Not first line or routine second line approach, but can be given as alternative to surgery for urinary incontinence.
60
How do anticholinergics help with urinary incontinence?
Act on muscarinic receptors, including M3 to cause the detrusor to contract.
61
How is botulinum toxin in urinary incontinence management?
It is a neurotoxin that inhibits ACh release so prevents detrusor muscle contraction as the pelvic nerve can't release ACh to act on M3 receptors.
62
What are permanent intention options for females with urinary incontinence?
Low-tension vaginal tapes, open retropubic suspension procedures, classic fascial sling procedures.
63
What is the success rate of low-tension vaginal tapes in treating urinary incontinence?
Over 90%.
64
How do low-tension vaginal tapes work to treat urinary incontinence?
Supports the mid urethra with a polypropylene mesh.
65
What do retropubic suspension procedures do in urinary incontinence?
Correct the anatomical position of the proximal urethra and improve urethral support.
66
What do classic fascial sling procedures do in urinary incontinence?
Support the urethra and increase bladder outflow resistance.
67
What is done in classic fascial sling procedures?
Autologous transplantation of the fascia lata or rectus fascia.
68
What is the temporary intention option for urinary incontinence?
Intramural bulking agents.
69
How do intramural bulking agents work to treat urinary incontinence?

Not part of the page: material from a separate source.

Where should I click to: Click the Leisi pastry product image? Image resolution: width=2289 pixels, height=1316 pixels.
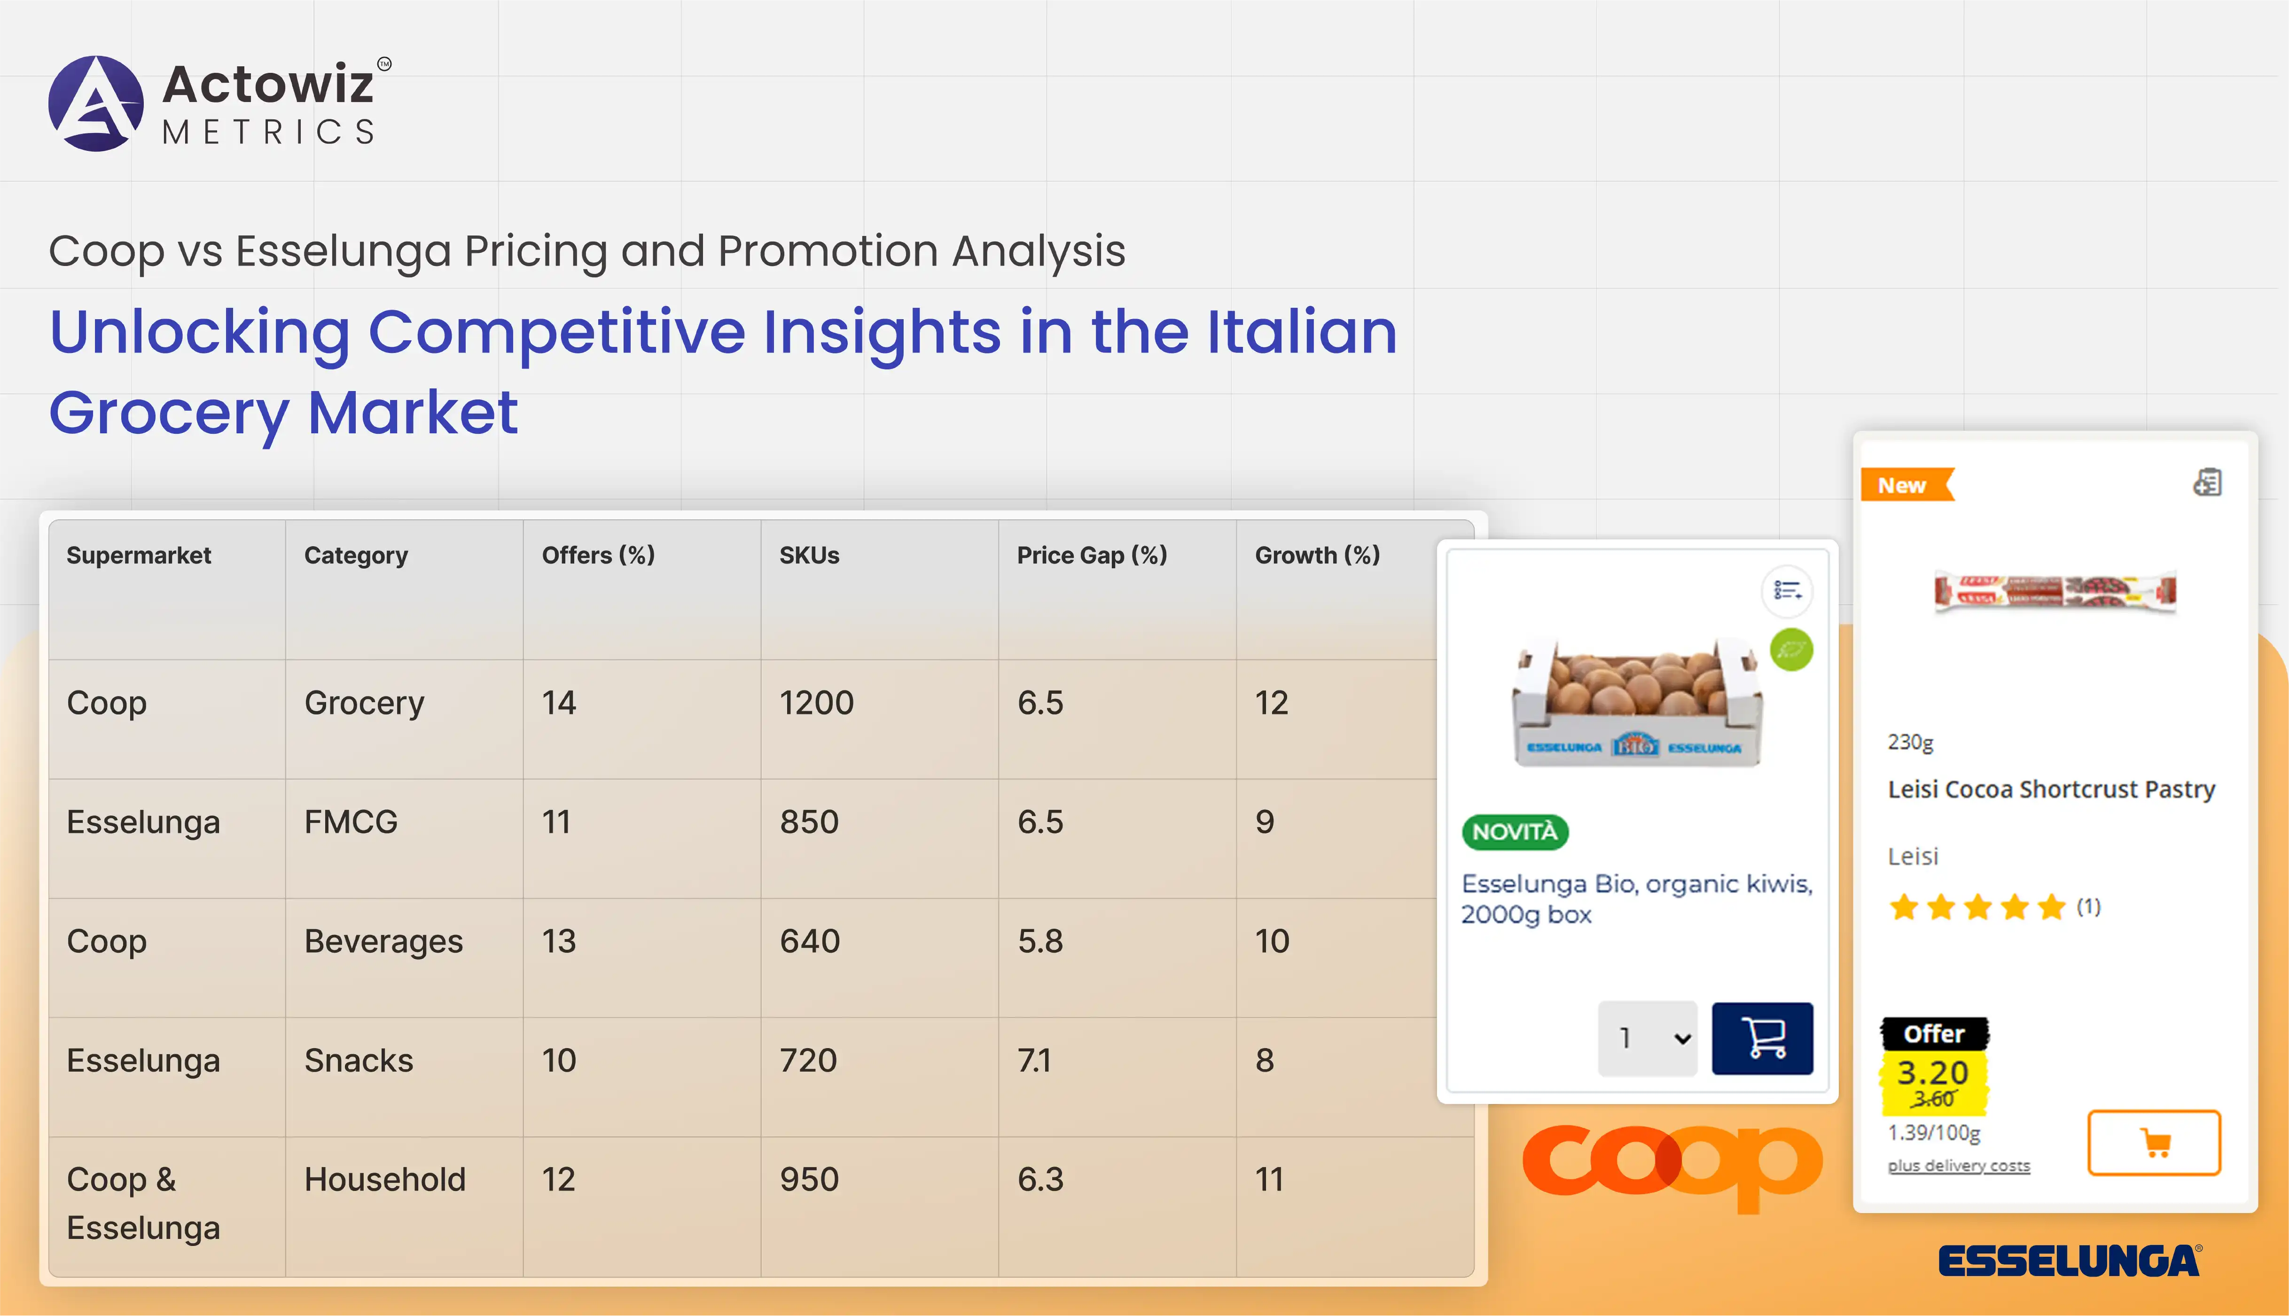[2054, 593]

They improve the ability of the urethra to resist abdominal pressure by improving urethral coaptation.
70
How are intramural agents administered?
Autologous fat, silicone, collagen, or hyaluron-dextran polymers are infected.
71
What are the options for treating urinary incontinence in males surgically?
Artificial urinary sphincter or male sling procedure.
72
What is artificial urinary sphincter?
The gold standard treatment in urethral sphincter deficiency. A mechanical cuff stimulates the action of normal sphincter to circumferentially close the urethra.
73
What are some of the problems with artificial urinary sphincter?
Infection, erosion, and device failure.
74
What is a male sling procedure?
Corrects stress urinar incontinence in men. It uses bone-anchored tape.